◆ WHAT YOU WILL DO
1. From the door lock description, list the locking elements of the active lock assembly 106 that the parenthesis in paragraph [0016] names, with their reference numbers.
2. Extend the door lock description past its final sentence.

◆ SUPPLIED TEXT

┏━━

DETAILED DESCRIPTION
[0015] FIGS. 1A-1D depict a double door assembly 100 having an
active door 102 and a passive door 104. The active door 102
includes an active door lock assembly 106 that may include any of a
number of elements. In FIG. 1A, the active door lock assembly 106
includes an anti-slam device 108, a latch 110, and a deadbolt 112
actuated by a thumbturn 114 (as depicted in FIG. 1C). Certain types
of active door lock assemblies may also include one or more shoot
bolts 116 connected via drive bars 118 to a central lock housing
120. The shoot bolts 116 may be extended by rotating a handle 122
upwards (as depicted in FIG. 1D). The latch 110 (and shoot bolts
116 in locks that include such elements) may be retracted by
rotating the handle 122 downwards, as depicted in FIG. 1B. The
passive door 104 includes a passive door lock assembly 124 that
includes a housing 126. Upward rotation of a handle 128 actuates
drive bars 130, which in turn extend shoot bolts 132 (as depicted
in FIG. 1B). The housing 126 may include openings in a front face
to accommodate either or both of the latch 110 and the deadbolt 112
when those elements are extended (as depicted in FIGS. 1C and
1D).
[0016] Depicted in FIGS. 1A-1D are basic configurations of active
and passive lock assemblies, but many modifications are
contemplated and would otherwise be apparent to a person of skill
in the art. For example, the active lock assembly 106 need not
include an anti-slam device 108. The drive bars 118, 130 may move
in opposite directions, as depicted, or in the same direction and
accordingly actuate the shoot bolts 116, 132. The shoot bolts 116,
132 may be located as depicted or configured to penetrate a face of
the opposing door. Alternatively or additionally, the handle 122
may actuate any of the locking elements of the active lock assembly
106 (that is, the deadbolt 112, shoot bolts 116, and/or latch 110).
In other embodiments, the active door lock assembly 106 need not
include the drive bars 118 and shoot bolts 116. Active and passive
door lock assemblies are available, for example, from Amesbury
Group, Inc., of Sioux Falls, S. Dak., as the P1000 lock.

┗━━

◆ EXTRACTED ENTRIES
┏━━

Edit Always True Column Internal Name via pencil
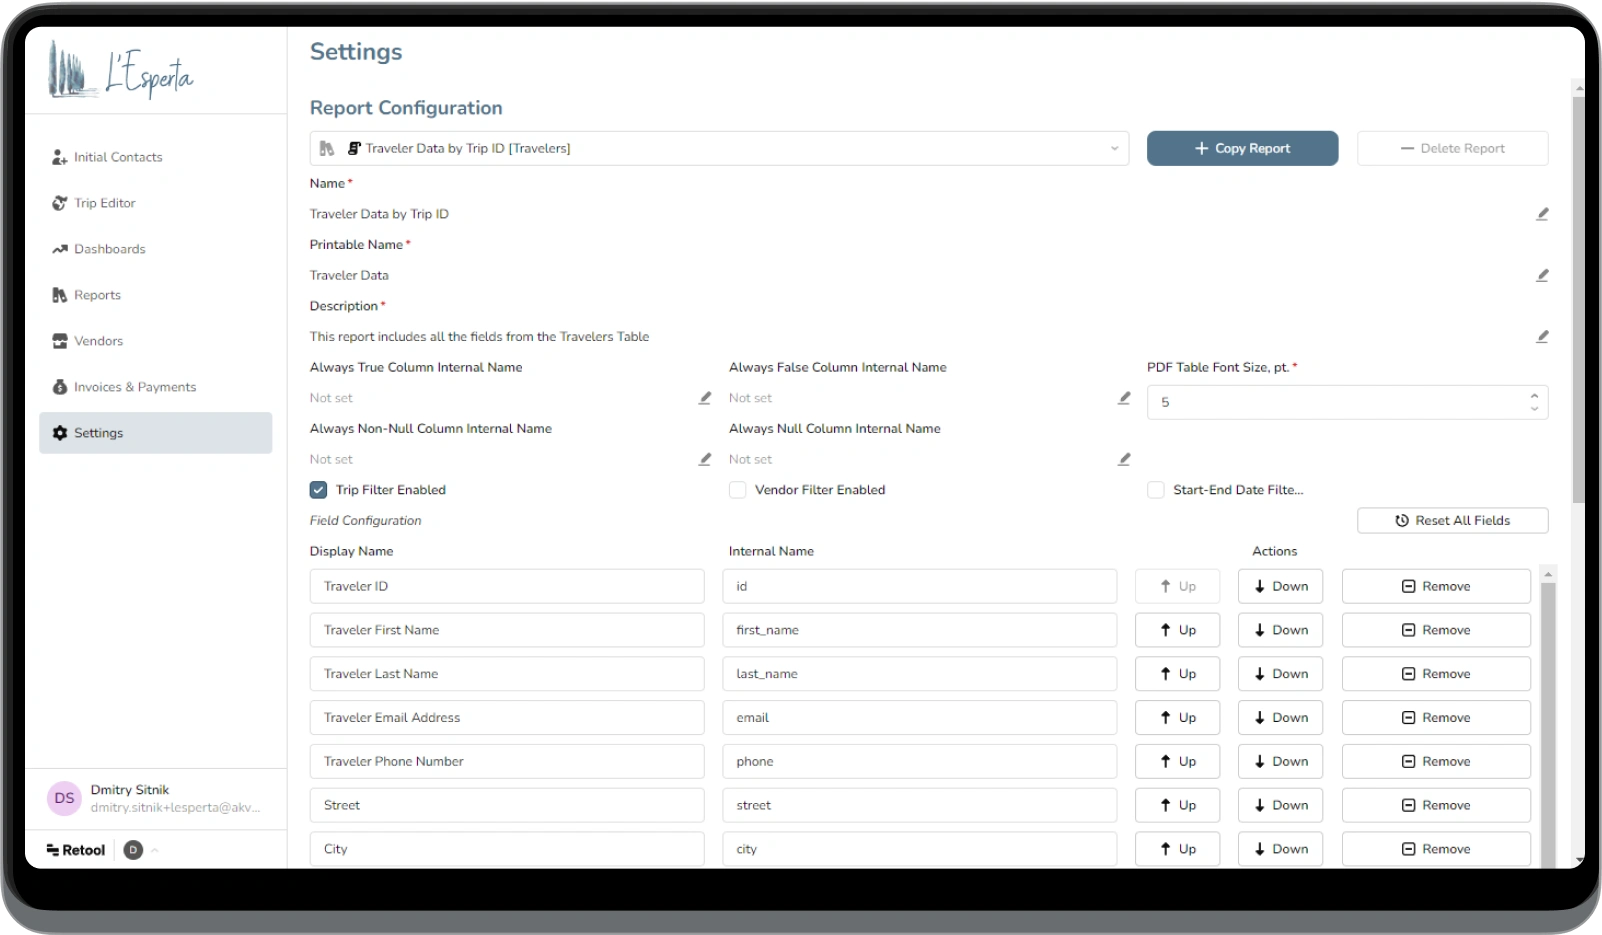 coord(705,398)
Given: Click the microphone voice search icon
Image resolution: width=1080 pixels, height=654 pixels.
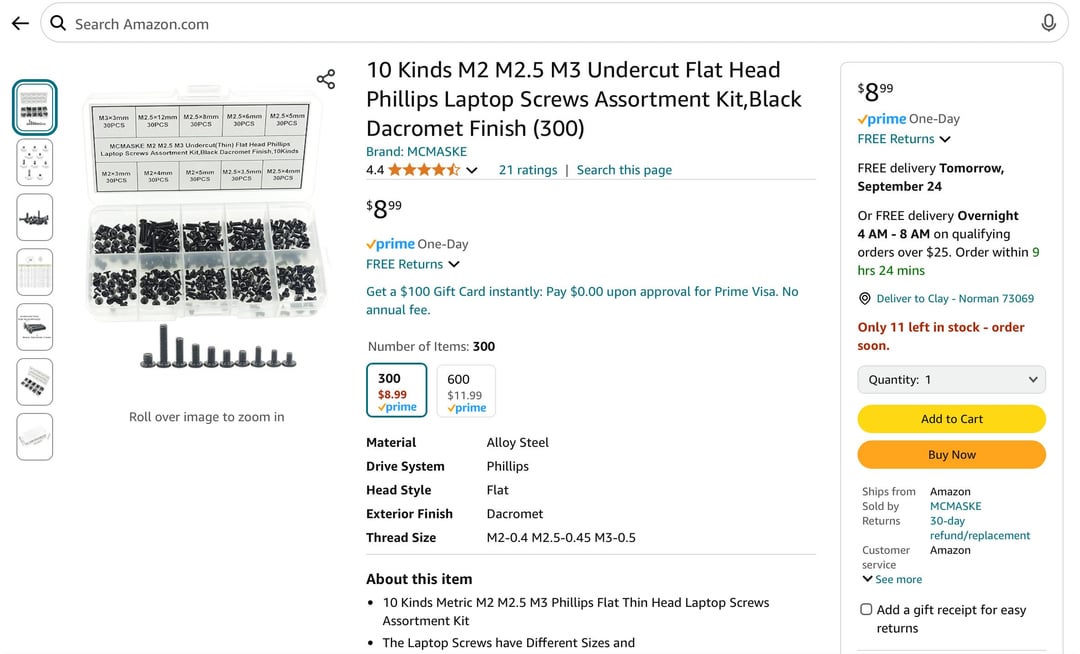Looking at the screenshot, I should tap(1048, 23).
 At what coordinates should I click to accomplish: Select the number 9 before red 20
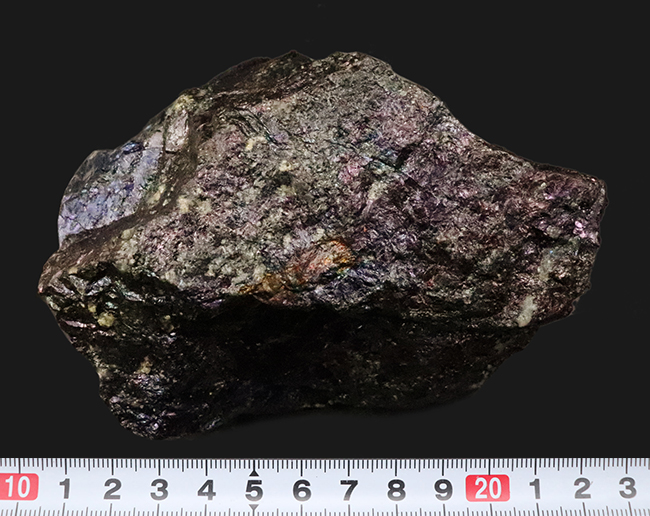(443, 489)
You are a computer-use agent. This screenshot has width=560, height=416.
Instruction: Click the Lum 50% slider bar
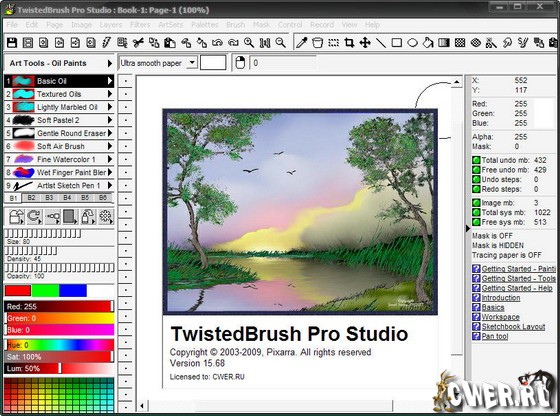[x=59, y=369]
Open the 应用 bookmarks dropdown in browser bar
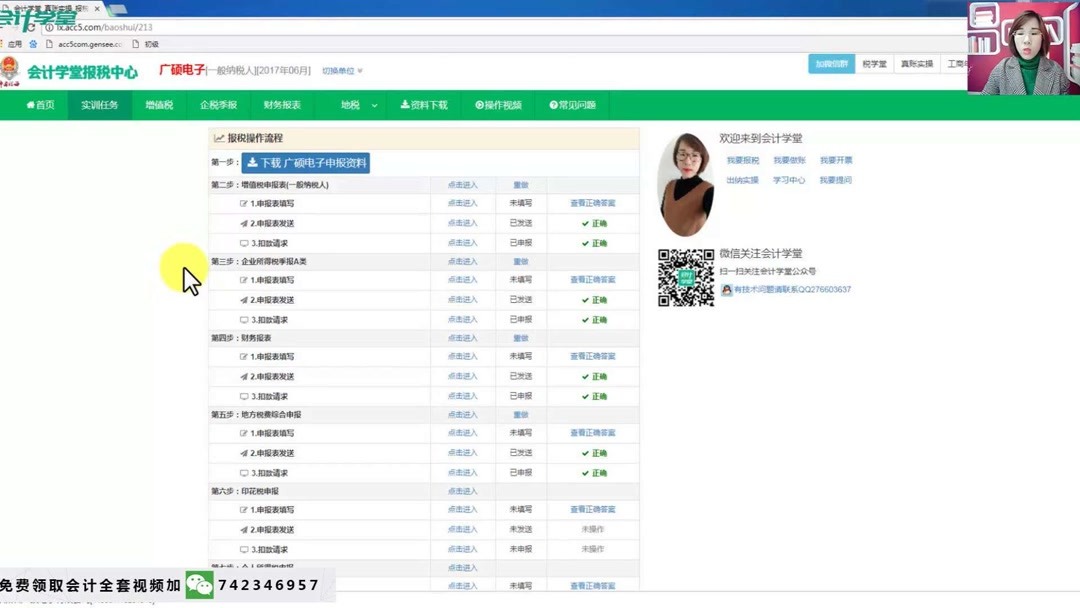Screen dimensions: 1080x608 (15, 44)
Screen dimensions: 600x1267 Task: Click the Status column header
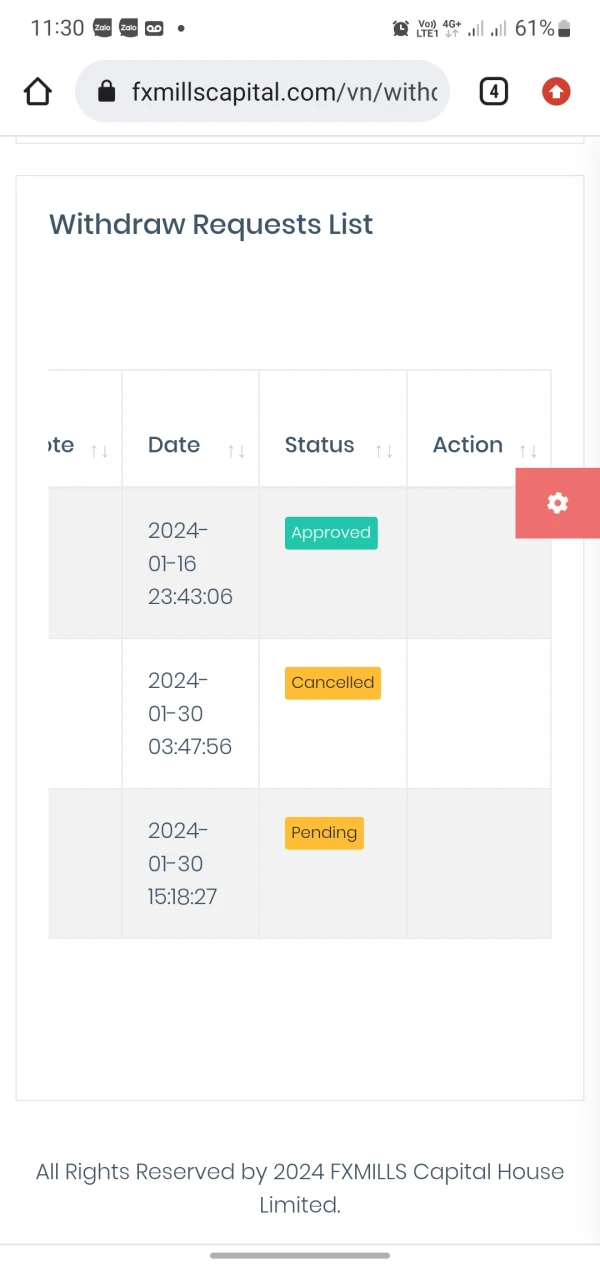click(319, 445)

┗━━

◆ TASK ANSWERS
1.
- deadbolt 112
- shoot bolts 116
- latch 110

2.
Additionally, although the active lock assembly 106 is depicted
with a single housing 120, active door locks having multiple
housings, such as the P3000, also available from Amesbury Group,
may be utilized as the active door lock assembly. Other active door
lock assemblies are described in U.S. patent application Ser. No.
13/189,305, filed Jul. 22, 2011, and entitled "Multi-Point Lock
Having Sequentially-Activated Locking Elements," the disclosure of
which is hereby incorporated by reference herein in its entirety.
In general, however, the structure and operation of the active lock
assembly is not necessarily critical to the function of the passive
door lock assemblies described in more detail herein.
[0017] FIG. 2 depicts a perspective view of a passive door lock
assembly 200 that includes a drive bar mechanism housing 202 and a
passive lock mechanism housing 204. The drive bar mechanism housing
202 includes, in the depicted embodiment, the components utilized
to actuate one or more drive bars 210. Typically, an actuator 206
is used to actuate (either directly or indirectly) the drive bars
210. A handle 208 engages with the actuator 206 and may be rotated
to extend or retract the drive bars 210 (as described with regard
to FIGS. 1A-1D). The configuration of the drive bar mechanism
located within the drive bar mechanism housing 202 is not critical
to the operation of the passive door lock assembly described herein
and is not described further. The drive bars 210 may operate as
shoot bolts or may actuate remote shoot bolts. Each of the drive
bar mechanism housing 202 and the passive lock mechanism housing
204 are secured to a face plate 212 that covers the drive bars 210.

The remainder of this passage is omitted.